Keeping the Charge of Preserving History
Salem United Methodist Church doesn’t appear to be old. In fact, it’s really not. Its chapel was first built in 1958 and the building’s latest addition was completed in 2005. It has the feel of a modern house of worship, including colorful rooms for preschoolers and youth, a fully equipped choir room, multiple kitchens, a gorgeous pipe organ, a gym, and mission-oriented parishioners. But Salem’s neatly pointed brick exterior belies the church’s real history—a timeline begun in 1841 and ending here, in Salem’s most recent church building. In a little room in the basement, that history lives.
In the past few years of archiving, I’ve more than once whispered into the quiet, “Who had the foresight to save these things?” I’ve pondered over the careful notes of the first Sunday school, founded in the 1840s and written in German. I’m grateful for the fragile 1905 blueprint of Salem’s fourth church building. Cool pieces include trophies from Salem’s 1920s athletic teams and even a chunk of concrete from the adjacent highway, pilfered a few years ago from a construction zone. In my mind, those men and women who saved these important pieces of Salem’s history are just as treasured as the objects themselves.

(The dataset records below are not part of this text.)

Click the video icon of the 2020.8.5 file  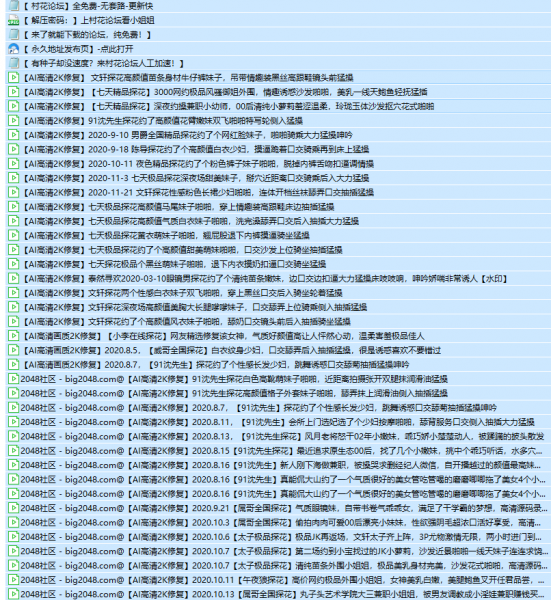click(x=13, y=350)
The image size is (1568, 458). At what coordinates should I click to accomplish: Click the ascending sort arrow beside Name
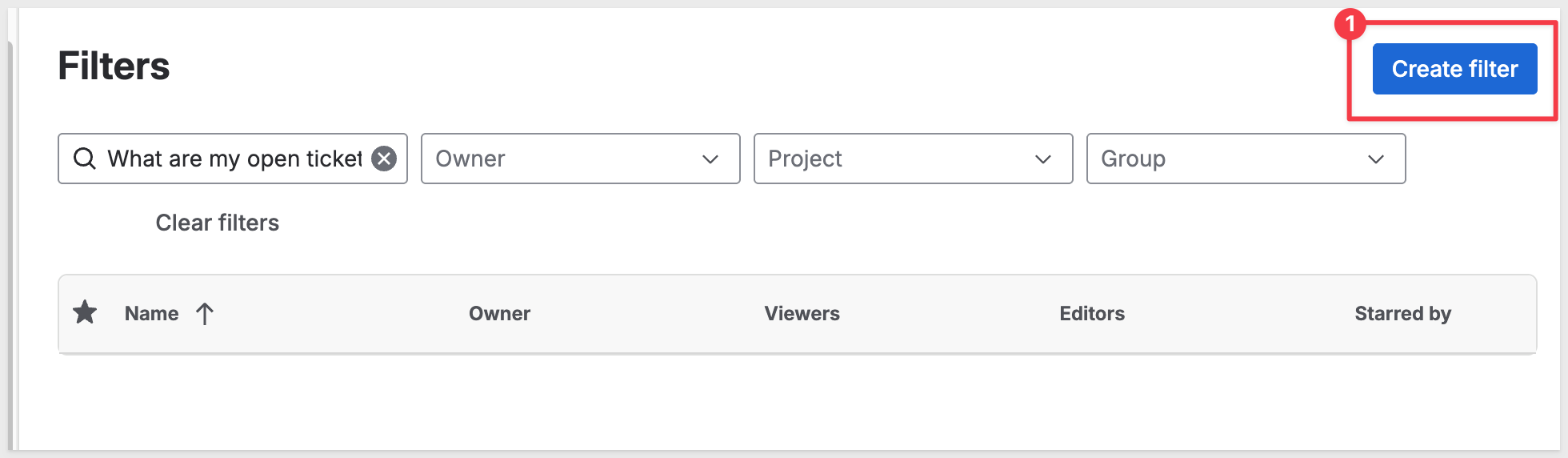point(205,314)
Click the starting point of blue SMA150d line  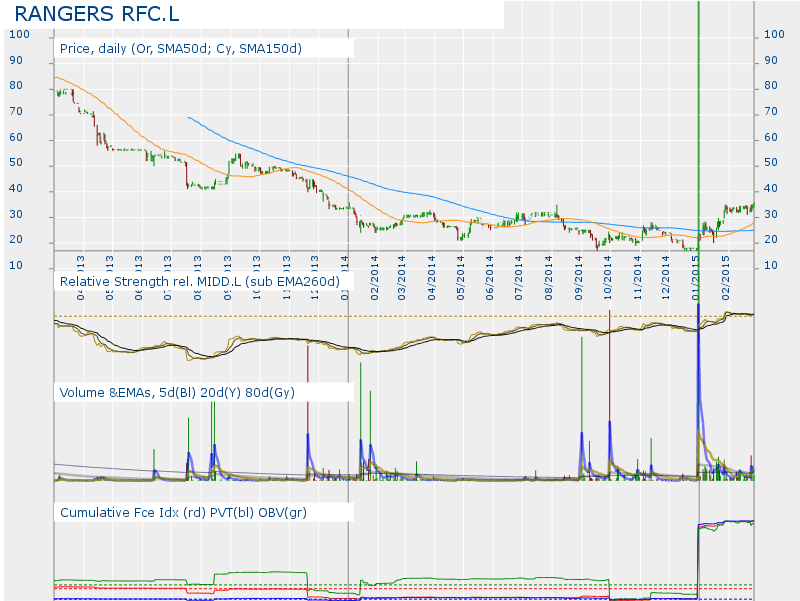(x=188, y=117)
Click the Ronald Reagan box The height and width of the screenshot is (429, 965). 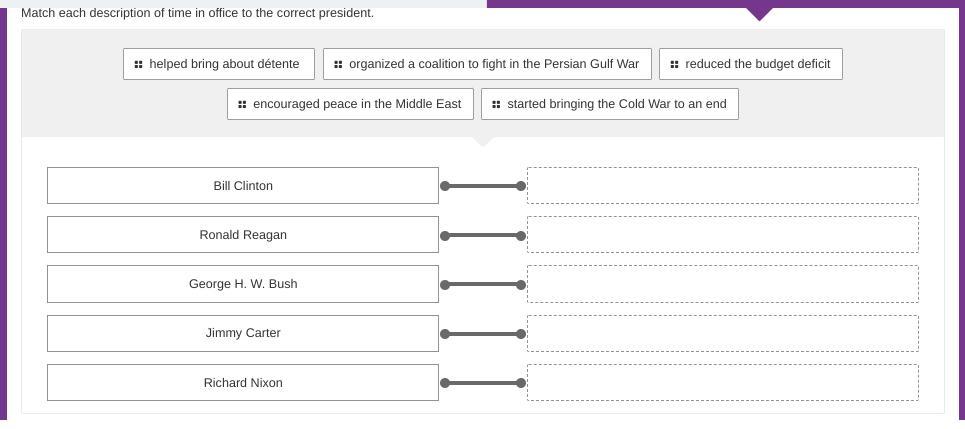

And now, mold. I first discovered it when the HVAC system was updated. That discovery deflated me, just when I was rejoicing having climate control, at last, in the basement room with four 1950s era ground-level windows. It took creative thinking and a couple good guesses to figure out who I might possibly call for mold re-mediation for the covers of three books whose contents are so historically precious to our church. When I finally slid the mold-free books back into place on their shelves, I felt enormous relief. My role as the church’s archivist is to simply continue down the trail already blazed by those before me: the early founders whose fingerprints remain on the pages of their now-yellowed notes, those gritty church members who kept the doors from closing during the depths of the Great Depression, and the longtime church historian who preceded me, detailing the church’s history within the bindings of a book.
Today, Salem’s archives is open to all for genealogical research. The church posts historical images on Salem’s Facebook page on ThrowBack-Thursdays. Event photos, Sunday bulletins, and administrative meeting notes are continually added to the collection, to remind us of how we started and how far we’ve come. Salem’s historic documents might be housed in the archives, but the heart of our church’s past extends far beyond the walls of the little basement room.